DUNE: Distilling a Universal Encoder from Heterogeneous 2D and 3D Teachers

Mert Bulent Sariyildiz · Philippe Weinzaepfel · Thomas Lucas · Pau de Jorge · Diane Larlus · Yannis Kalantidis

NAVER LABS Europe

CVPR 2025

[ArXiv] · [Citation]

Easy navigation

Model overview
Pre-trained models
Installation
Training models
Evaluating models
PCA visualization
Citation

Summary

DUNE is a vision encoder trained via multi-teacher distillation. Specifically, DUNE encoders are distilled using three heterogeneous pre-trained vision models as teachers: DINOv2, MASt3R and Multi-HMR. We use 19 datasets for distillation, covering the visual domains of all three teachers and comprising approximately 20.7 million images in total. The full list of datasets is provided below and also provided in Table 5 of the paper. For all teachers, we used their publicly available ViT-Large checkpoints.

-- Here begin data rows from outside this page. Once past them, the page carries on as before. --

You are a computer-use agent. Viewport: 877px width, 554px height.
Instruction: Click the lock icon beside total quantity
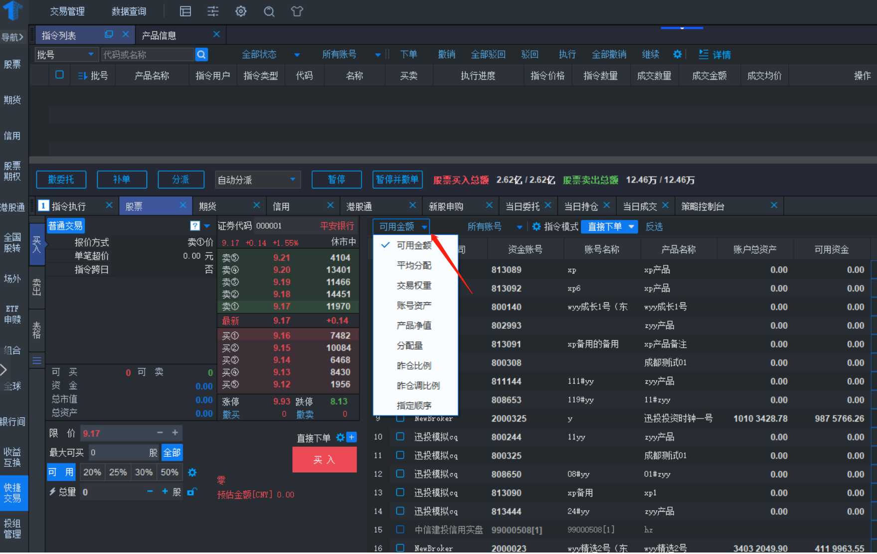pyautogui.click(x=191, y=492)
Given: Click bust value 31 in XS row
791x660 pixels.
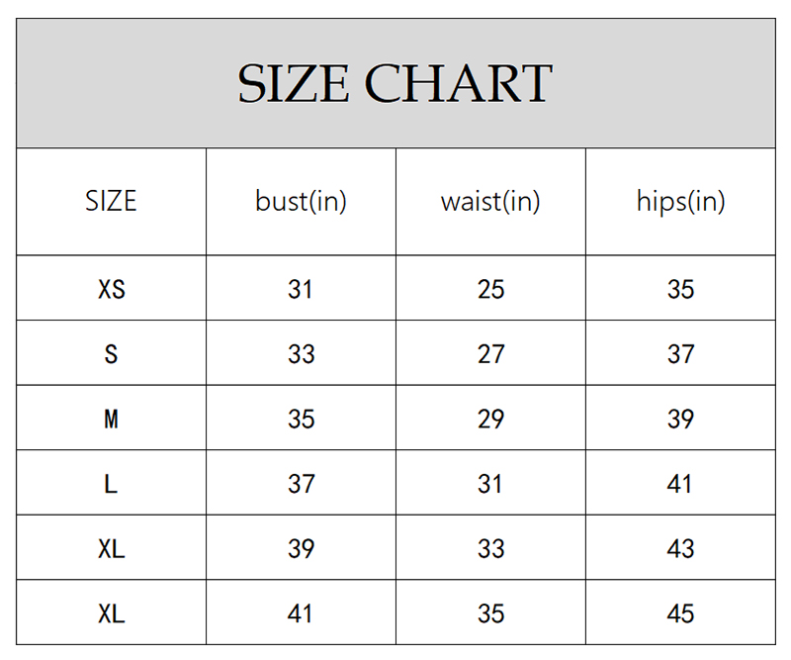Looking at the screenshot, I should pos(301,289).
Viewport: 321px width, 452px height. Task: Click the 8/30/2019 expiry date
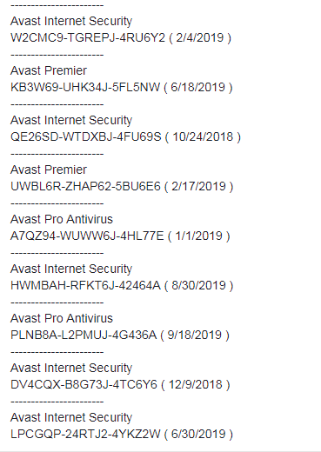point(198,285)
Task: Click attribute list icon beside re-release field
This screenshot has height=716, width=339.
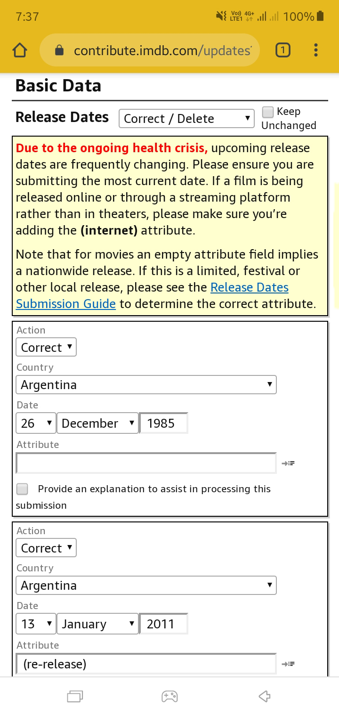Action: 288,664
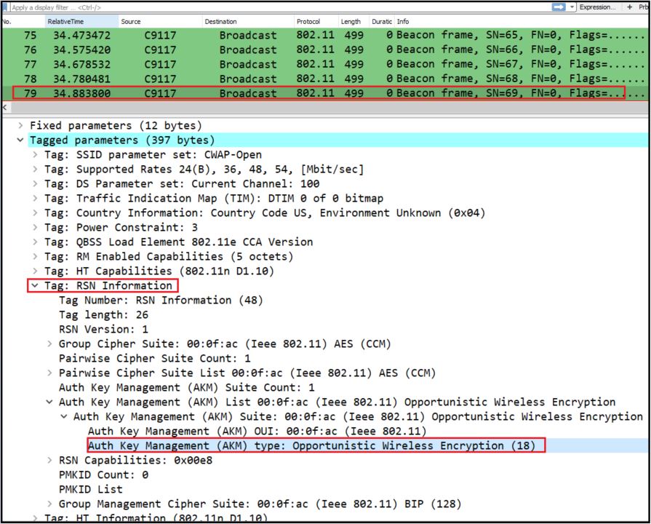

By using DUNE, you can achieve strong performance on a range of 2D and 3D downstream tasks, like monocular depth, semantic segmentation, multi-view depth estimation, multi-human mesh recovery, multi-view pose regression and 3D reconstruction. Notably, MASt3R model with a DUNE encoder achieves a new state-of-the art performance in Map-free Visual Relocalization, improving over the original MASt3R with a much smaller encoder.

Model overview

Pre-trained models

Architecture	Resolution	Checkpoint	Sem.Seg. ADE20K	Sem.Seg. CityScapes	Sem.Seg. NYU	Sem.Seg. Scannet	Depth NYUd	BEDLAM (PA-PVE)	MapFree (AUC)
ViT-Base/14 (420MB)	336	dune_vitbase14_336.pth	45.0	69.3	66.9	64.6	0.384	64.3	94.1
ViT-Base/14	448	dune_vitbase14_448.pth	46.2	71.3	68.3	65.4	0.365	60.1	94.2
ViT-Base/14*	448	dune_vitbase14_448_paper.pth	45.6	70.6	68.2	65.2	0.358	56.0	94.7

*Model reported in the paper and trained using an earlier (internal) version of this codebase.

Architecture	Resolution	Checkpoint	Sem.Seg. ADE20K	Sem.Seg. CityScapes	Sem.Seg. NYU	Sem.Seg. Scannet	Depth NYUd	BEDLAM (PA-PVE)	MapFree (AUC)
ViT-Small/14 (110MB)	336	dune_vitsmall14_336.pth	39.6	61.7	63.5	60.1	0.424	WIP	WIP
ViT-Small/14	448	dune_vitsmall14_448.pth	41.4	63.7	65.5	61.2	0.404	69.0	94.5

WIP: Work in progress.
Semantic segmentation results in the table (Sem.Seg.) are obtained after DINOv2 projectors, following the convention in the paper.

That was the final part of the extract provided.